Joas dividió su vida. Los días eran para sus amados Joasther, pero las noches eran para su Ada, la única razón por la que estaba vivo. Nada podía curar más su alma que el amor incondicional que aquella criatura le procesaba y que él respondía en cada gesto. Por Ada, Joas dirigía la guerrilla, por Joas, Ada manejaba la espada con el más feroz de los guerreros. La vida les concedió el más tumultuoso de los tiempos para conocerse y amarse. Aquellos dos intensos seres, estaban llamados a cambiar la historia, a que su paso por la tierra no quedara en una mera estancia borrada por la brisa del tiempo. Todo resumido en una sola frase ‘’todo contigo, nada sin ti’’. Soñaban con la tierra en paz que tendrían después de victoria sobre el Spectra Blasny, en envejecer juntos y ver crecer a unos hijos que aún no tenían. Ellos se retirarían a un lugar tranquilo cerca del mar y disfrutarían por fin de aquella paz que la vida les estaba negando.
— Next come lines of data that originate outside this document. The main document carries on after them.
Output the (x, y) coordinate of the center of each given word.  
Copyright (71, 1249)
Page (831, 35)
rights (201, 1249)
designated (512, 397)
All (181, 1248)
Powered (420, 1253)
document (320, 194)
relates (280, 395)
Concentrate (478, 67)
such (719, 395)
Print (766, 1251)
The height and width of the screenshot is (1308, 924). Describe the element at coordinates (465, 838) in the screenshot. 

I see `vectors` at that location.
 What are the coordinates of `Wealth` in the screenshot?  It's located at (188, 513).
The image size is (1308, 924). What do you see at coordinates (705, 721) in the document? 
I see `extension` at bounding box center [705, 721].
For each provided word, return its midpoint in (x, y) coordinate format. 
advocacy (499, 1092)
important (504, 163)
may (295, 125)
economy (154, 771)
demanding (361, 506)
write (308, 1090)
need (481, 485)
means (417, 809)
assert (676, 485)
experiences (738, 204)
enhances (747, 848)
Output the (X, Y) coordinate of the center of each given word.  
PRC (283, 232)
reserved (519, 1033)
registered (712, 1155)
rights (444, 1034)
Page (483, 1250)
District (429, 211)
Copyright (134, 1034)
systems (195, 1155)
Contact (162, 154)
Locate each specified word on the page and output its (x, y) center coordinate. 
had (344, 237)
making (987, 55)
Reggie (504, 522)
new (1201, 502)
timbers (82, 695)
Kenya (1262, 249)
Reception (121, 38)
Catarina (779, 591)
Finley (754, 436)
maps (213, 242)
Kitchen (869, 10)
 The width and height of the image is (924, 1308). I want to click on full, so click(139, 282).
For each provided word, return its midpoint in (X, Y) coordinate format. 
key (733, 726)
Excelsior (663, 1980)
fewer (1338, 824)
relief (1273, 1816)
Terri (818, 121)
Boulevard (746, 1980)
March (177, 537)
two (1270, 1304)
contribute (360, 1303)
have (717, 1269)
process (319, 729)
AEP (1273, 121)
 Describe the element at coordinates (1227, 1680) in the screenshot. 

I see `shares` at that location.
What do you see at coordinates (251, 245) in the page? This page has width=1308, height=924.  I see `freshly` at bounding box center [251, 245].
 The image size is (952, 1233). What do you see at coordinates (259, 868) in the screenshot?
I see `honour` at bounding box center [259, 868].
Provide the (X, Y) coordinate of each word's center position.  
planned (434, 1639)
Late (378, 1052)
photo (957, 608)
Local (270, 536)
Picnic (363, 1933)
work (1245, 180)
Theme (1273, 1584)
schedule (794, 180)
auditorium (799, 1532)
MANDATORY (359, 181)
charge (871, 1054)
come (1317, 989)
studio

Por eso  su corazón se partió acunando la cabeza de su ángel de alas rotas. Todo estaba perdido. Todo dejó de tener sentido, la voz de Metla ungiéndola reina del orbe entraba en su cabeza como un eco. Las noches con el dueño absoluto del destino de los hombres, pasaban por su vida en imágenes inconexas, su cuerpo era laxo a las caricias y a los cuidados. Muerta en vida y dueña sin percatarse de la reencarnación del mal, como antes lo fue de su hermano. Solo recobró la consciencia cuando con la espada en la mano rasgo la mejilla del autor de su desgracia y la cabeza del tirano rodó por el suelo en medio de un silencio estremecedor.